■ **Dataset excerpts**:
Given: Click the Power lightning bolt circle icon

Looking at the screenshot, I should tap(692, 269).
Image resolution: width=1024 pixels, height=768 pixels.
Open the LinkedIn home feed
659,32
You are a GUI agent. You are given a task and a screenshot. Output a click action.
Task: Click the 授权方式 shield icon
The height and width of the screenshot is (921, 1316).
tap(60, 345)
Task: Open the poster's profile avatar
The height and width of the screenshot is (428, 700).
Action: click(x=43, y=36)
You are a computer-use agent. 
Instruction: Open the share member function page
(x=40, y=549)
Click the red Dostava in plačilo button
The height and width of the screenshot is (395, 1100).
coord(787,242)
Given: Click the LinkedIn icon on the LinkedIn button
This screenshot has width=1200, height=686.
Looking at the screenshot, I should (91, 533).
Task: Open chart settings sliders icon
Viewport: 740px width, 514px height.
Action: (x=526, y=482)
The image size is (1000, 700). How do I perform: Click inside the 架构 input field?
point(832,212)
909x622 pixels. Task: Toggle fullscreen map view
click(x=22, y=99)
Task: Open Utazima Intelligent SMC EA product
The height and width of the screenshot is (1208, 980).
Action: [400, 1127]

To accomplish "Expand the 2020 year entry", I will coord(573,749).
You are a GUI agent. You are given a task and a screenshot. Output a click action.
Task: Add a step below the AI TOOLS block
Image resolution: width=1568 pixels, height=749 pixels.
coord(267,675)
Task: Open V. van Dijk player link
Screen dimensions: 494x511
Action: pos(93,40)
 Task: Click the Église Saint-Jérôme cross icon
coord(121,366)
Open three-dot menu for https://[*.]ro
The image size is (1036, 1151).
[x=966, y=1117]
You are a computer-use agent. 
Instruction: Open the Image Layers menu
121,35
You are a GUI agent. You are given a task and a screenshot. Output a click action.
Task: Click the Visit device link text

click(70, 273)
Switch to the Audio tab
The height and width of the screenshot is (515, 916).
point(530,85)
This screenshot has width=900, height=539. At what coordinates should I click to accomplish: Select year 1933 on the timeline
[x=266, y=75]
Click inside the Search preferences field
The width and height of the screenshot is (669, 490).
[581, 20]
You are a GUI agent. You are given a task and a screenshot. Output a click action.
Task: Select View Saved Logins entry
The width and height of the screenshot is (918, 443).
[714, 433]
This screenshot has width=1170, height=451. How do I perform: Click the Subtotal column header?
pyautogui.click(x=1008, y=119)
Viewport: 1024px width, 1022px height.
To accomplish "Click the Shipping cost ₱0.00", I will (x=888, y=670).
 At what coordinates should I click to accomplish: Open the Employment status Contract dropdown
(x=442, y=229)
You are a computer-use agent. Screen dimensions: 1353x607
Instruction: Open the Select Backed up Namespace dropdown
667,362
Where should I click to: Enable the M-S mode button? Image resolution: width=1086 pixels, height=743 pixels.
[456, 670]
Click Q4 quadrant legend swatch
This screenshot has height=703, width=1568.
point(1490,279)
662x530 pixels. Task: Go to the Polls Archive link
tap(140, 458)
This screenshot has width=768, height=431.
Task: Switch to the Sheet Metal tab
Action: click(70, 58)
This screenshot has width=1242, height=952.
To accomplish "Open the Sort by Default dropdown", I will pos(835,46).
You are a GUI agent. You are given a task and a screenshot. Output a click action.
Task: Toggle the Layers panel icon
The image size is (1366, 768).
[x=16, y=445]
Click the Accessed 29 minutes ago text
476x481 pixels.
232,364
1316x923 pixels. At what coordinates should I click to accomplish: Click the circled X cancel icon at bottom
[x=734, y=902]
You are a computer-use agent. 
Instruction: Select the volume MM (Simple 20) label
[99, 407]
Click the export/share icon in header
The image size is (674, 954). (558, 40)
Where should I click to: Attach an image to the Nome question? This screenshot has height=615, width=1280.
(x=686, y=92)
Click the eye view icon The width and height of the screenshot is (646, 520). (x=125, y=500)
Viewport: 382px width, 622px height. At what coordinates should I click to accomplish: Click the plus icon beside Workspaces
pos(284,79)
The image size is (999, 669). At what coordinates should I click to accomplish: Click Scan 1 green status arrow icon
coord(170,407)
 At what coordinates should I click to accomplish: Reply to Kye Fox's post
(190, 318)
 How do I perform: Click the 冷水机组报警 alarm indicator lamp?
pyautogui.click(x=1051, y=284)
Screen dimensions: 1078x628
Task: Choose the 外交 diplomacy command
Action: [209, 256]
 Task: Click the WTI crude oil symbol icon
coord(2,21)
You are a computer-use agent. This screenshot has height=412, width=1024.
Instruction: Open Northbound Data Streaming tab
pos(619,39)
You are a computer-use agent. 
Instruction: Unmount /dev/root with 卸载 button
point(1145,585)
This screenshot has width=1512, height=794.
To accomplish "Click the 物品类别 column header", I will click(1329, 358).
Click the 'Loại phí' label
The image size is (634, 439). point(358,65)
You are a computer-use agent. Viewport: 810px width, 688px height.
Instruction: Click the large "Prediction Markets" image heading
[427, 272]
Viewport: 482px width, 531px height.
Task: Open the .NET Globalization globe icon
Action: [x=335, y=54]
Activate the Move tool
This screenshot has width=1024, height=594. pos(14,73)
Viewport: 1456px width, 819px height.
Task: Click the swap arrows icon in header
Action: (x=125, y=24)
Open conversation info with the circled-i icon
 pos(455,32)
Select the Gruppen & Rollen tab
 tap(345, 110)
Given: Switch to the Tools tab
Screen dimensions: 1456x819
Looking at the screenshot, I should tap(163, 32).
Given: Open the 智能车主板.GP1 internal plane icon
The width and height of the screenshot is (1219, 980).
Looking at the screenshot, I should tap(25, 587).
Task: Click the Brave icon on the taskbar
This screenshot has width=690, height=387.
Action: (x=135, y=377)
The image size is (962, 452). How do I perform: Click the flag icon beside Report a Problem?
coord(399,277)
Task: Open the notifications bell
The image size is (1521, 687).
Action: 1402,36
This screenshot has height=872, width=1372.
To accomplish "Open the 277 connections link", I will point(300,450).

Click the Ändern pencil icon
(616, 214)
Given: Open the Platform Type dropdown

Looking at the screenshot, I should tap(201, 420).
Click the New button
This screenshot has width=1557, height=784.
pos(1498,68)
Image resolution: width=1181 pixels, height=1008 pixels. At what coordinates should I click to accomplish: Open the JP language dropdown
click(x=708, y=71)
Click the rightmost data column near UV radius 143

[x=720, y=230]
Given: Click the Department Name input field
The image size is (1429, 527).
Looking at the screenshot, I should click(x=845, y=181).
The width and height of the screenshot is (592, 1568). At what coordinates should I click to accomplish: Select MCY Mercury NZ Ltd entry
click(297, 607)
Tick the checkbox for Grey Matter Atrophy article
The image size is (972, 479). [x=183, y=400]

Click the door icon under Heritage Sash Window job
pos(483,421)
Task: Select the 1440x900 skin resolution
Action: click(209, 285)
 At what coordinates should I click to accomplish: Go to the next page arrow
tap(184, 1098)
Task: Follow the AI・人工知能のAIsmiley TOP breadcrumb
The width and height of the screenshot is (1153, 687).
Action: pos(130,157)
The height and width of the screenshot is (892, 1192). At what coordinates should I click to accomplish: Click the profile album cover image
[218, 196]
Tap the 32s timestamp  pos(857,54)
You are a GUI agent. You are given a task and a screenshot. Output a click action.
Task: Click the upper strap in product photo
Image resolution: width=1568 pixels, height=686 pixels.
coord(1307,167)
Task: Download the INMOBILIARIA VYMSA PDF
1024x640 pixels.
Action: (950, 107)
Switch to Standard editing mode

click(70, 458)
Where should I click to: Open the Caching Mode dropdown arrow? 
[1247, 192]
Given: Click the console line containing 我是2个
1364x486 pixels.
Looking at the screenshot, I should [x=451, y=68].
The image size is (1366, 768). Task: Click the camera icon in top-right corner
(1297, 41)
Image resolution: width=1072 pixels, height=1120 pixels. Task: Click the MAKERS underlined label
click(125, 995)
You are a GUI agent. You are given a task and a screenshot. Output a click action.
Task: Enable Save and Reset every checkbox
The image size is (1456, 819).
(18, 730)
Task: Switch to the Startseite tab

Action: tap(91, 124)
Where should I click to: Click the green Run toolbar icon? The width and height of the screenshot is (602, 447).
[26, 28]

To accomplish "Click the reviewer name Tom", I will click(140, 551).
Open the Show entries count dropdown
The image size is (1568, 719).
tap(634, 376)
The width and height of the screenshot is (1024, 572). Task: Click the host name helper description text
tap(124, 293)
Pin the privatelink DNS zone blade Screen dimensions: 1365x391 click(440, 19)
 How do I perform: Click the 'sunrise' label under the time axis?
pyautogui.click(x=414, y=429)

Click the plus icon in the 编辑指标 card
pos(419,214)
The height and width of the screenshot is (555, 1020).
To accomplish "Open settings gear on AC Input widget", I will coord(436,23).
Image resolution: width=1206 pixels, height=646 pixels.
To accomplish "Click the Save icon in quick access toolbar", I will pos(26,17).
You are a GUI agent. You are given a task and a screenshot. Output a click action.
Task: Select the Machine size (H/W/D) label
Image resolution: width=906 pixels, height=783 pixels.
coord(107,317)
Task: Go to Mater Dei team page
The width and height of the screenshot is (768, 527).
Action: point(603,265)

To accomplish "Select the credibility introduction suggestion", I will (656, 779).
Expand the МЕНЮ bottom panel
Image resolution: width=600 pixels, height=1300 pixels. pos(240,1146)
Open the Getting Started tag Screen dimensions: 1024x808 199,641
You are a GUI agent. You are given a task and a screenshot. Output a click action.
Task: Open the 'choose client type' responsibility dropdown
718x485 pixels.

■ **Activity**: Find "Open the Getting" in the data above, then repeat that line and all lines after it exactly, ending with the final line.

■ **Output below**:
Open the Getting Started tag Screen dimensions: 1024x808 199,641
You are a GUI agent. You are given a task and a screenshot. Output a click action.
Task: Open the 'choose client type' responsibility dropdown
718x485 pixels.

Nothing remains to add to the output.